= COMPLETE THE FOLLOWING =
a - In the greedy blend selection notebook, which metric picks the single model that the process starts from?
b - From the greedy blend selection notebook, quote the part that opens with the words containing "from src.config import" and closes with "mlflow.set_tracking_uri(MLFLOW_TRACKING_URI)".
━━━━━ PROVIDED TEXT ━━━━━
# Greedy Blend Selection

Starting from the best single model (by holdout MAE), incrementally add models
and report whether each addition improves the inverse-MAE-weighted blend.
Uses the production `blend_config.json` and the same methodology as `train_and_blend()`.

In [None]:
from startup import PROJ_ROOT

import json

import joblib
import mlflow
import numpy as np
import pandas as pd
from sklearn.metrics import mean_absolute_error, r2_score

from src.config import MLFLOW_TRACKING_URI
from src.features.preprocessors import load_dataset
from src.modeling.blend import (
    BLEND_CONFIG_PATH,
    PRODUCTION_DIR,
    _compute_inverse_mae_weights,
    _flatten_daily_to_hourly,
    _flatten_y_true,
)
from src.config.modeling import BLEND_HOLDOUT_DAYS

mlflow.set_tracking_uri(MLFLOW_TRACKING_URI)

with open(BLEND_CONFIG_PATH) as f:
    config = json.load(f)

holdout_days = config["holdout_days"]
models_info = config["models"]
print(f"Loaded {len(models_info)} models, holdout_days={holdout_days}")
for m in models_info:
    print(f"  {m['name']:20s}  MAE={m['holdout_mae']:.2f}  w={m['weight']:.4f}")

## Load models and generate holdout predictions

In [None]:
# Load datasets (cached by dataset_run_id)
━━━━━ DATA SEGMENT ━━━━━
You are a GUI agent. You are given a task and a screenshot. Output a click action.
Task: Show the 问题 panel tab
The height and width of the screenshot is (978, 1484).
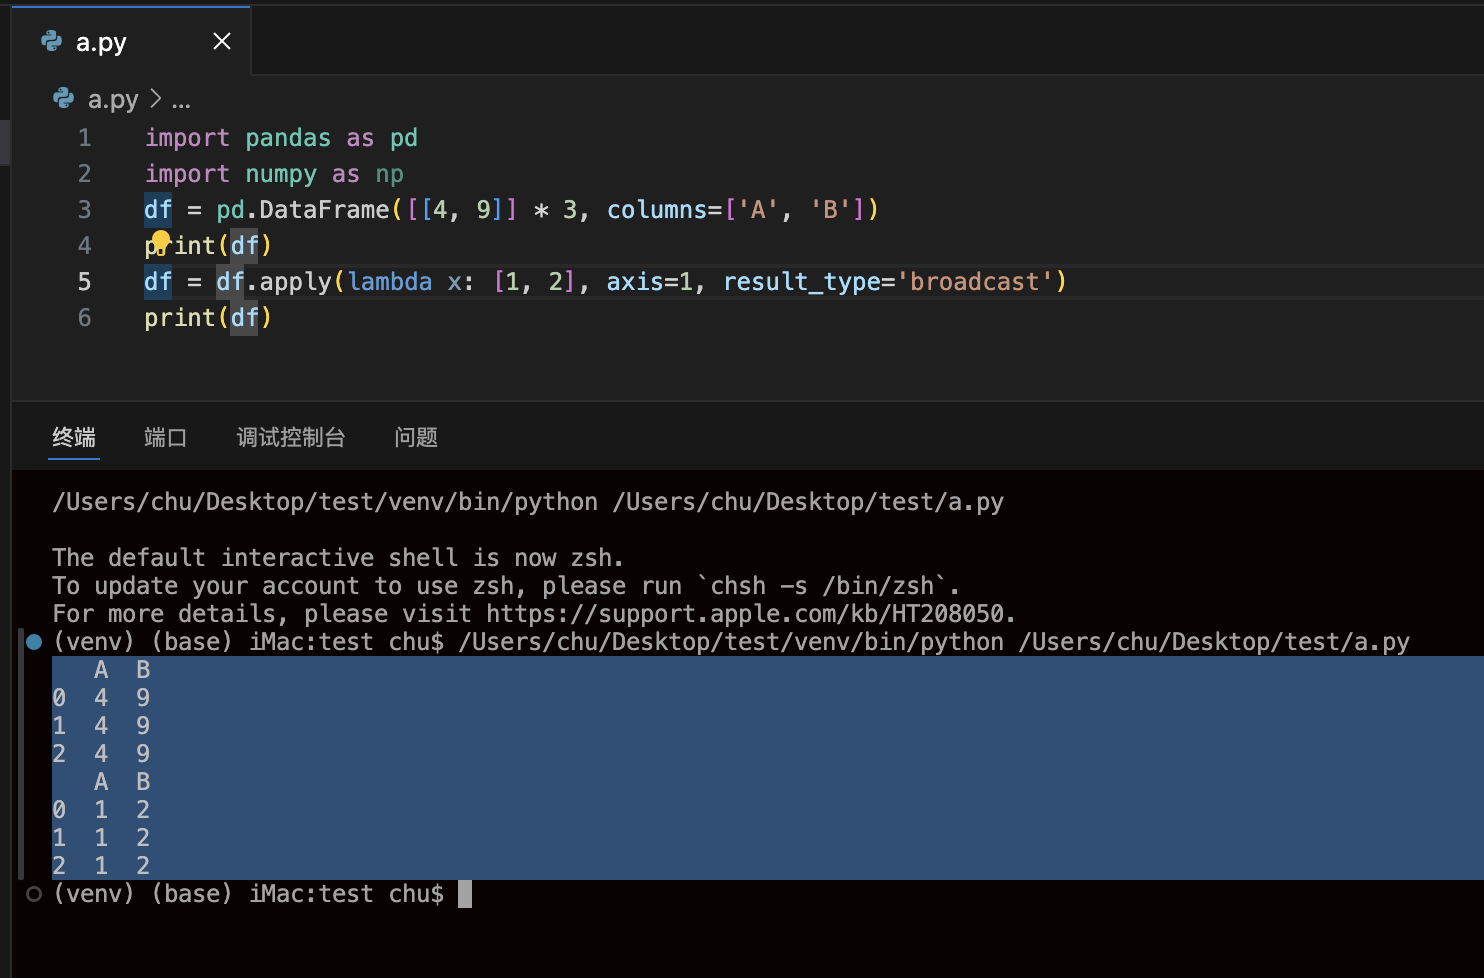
━━━━━
= OUTPUTS FOR THE TASKS =
a - Holdout MAE

b -
from src.config import MLFLOW_TRACKING_URI
from src.features.preprocessors import load_dataset
from src.modeling.blend import (
    BLEND_CONFIG_PATH,
    PRODUCTION_DIR,
    _compute_inverse_mae_weights,
    _flatten_daily_to_hourly,
    _flatten_y_true,
)
from src.config.modeling import BLEND_HOLDOUT_DAYS

mlflow.set_tracking_uri(MLFLOW_TRACKING_URI)